The new clause proposed by Amendment No. 184A defines who may be a judge advocate. The Judge Advocate General is responsible for appointing judge advocates to individual trials. Under this clause, the Judge Advocate General may select a judge advocate who has been appointed under Section 30 of the Courts Martial (Appeals) Act 1951, or he may request that a High Court judge is nominated by or on behalf of the Lord Chief Justice. The power to select judges of the High Court in England and Wales will rarely be used, but as noble Lords will be aware, one has been selected for an important trial which began recently, arising out of the death in 2003 of an Iraqi citizen in British custody. As at present, if the Judge Advocate General wishes to select a High Court judge for a trial, the Lord Chief Justice will need to be convinced that the case is a suitable one for such a judge. The Judge Advocate General will then be informed of the name of the High Court judge under the cab rank rule.

Amendment No. 201ZA is a consequential amendment to add a cross-reference to the new clause into the definition section.

I am grateful for the Minister’s assurance in relation to the civilian status of the judge advocates. I accept his explanation and will not pursue my amendment.

So far as the Government’s amendment is concerned, I welcome the ability of the Lord Chief Justice to nominate, at the request of the Judge Advocate General, a High Court judge to sit in serious courts martial. When he sits in that capacity, he does not have the powers of a High Court judge; he exercises the powers of a judge advocate. However, I have not found that to be a particularly difficult problem. I welcome that and beg leave to withdraw my amendment.

Amendment, by leave, withdrawn.

Before Clause 357, insert the following new clause-

“JUDGE ADVOCATES

In this Act “judge advocate” means-

(a) the Judge Advocate General; (b) a person appointed under section 30(1)(a) or (b) or (2) of the Courts-Martial (Appeals) Act 1951 (c. 46) (assistants to the Judge Advocate General); or (c) a puisne judge of the High Court in England and Wales who (following a request by the Judge Advocate General) is nominated by or on behalf of the Lord Chief Justice of England and Wales to sit as a judge advocate.”

On Question, amendment agreed to.

Clause 357 agreed to.

Clause 358 [Director of Service Prosecutions]:

Page 180, line 26, leave out “Supreme Court” and insert “Court of Judicature”

On Question, amendment agreed to.

Page 180, line 31, at end insert-

“(e) has appropriate military qualifications; or (f) has been approved by the Chiefs of Staff. ( ) The Secretary of State must by regulations specify the appropriate military qualifications mentioned in subsection (2).

( ) Such qualifications must include appropriate military uniformed service experience.”

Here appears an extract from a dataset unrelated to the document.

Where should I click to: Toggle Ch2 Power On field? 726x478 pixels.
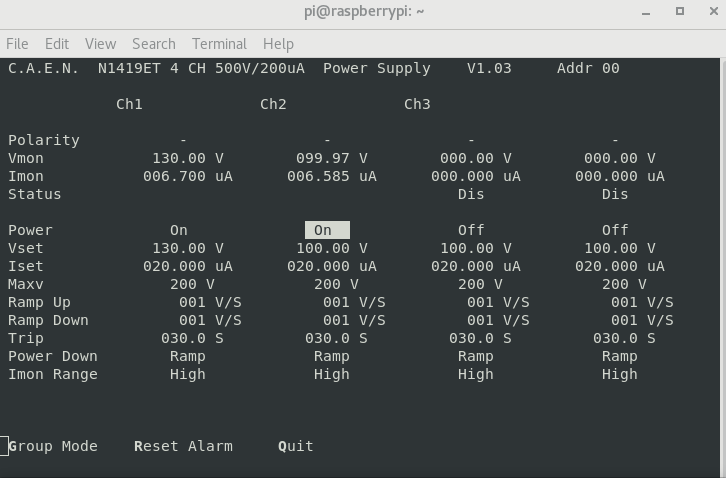tap(327, 230)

The noble and gallant Lord said: The importance of the chain of command has been mentioned on more than one occasion during discussion on this Bill. That chain of command goes from the front line right to the chiefs of staff in the Ministry of Defence. A fair and trusted military justice system is a significant part of a trusted chain of command. The noble and gallant Lord, Lord Craig, spoke earlier about the duty of care and the importance of trust in the chain of command. The Director of Service Prosecutions will clearly have a key role to play in maintaining the trust that is developed in the Bill. My amendment therefore suggests that he should both have appropriate military qualifications—I am aware that the noble Lords, Lord Garden and Lord Thomas of Gresford, have suggested amendments that also refer to this—and be approved by the chiefs of staff. I had failed to notice that the amendment as drafted states “or”; I would like it to state “and” if it is possible. I beg to move.

My Amendment No. 186 would quantify the military experience required. It is in line with other parts of the Bill where we have looked for military experience. We generally support Amendment No. 185, although, if it were earlier, I might have wanted to debate what,

“approved by the Chiefs of Staff”,

means in terms of political control of the military within the country, but it is probably too late to go into that at this stage.

The two previous speakers have spoken eloquently to the amendments. In our debates so far on the Bill, no one has disputed the need for a tri-services discipline Act. I am certain that our servicemen will draw comfort from the fact that they are seen to be different by virtue of there being a need for the Act, but I am certain also that their comfort will be eroded if a key part in its implementation is not played by a person with uniformed experience. That is important for their confidence in the system. Therefore, I support the proposal that the person concerned should have a uniformed background. I am very happy with the amendment of the noble Lord, Lord Garden.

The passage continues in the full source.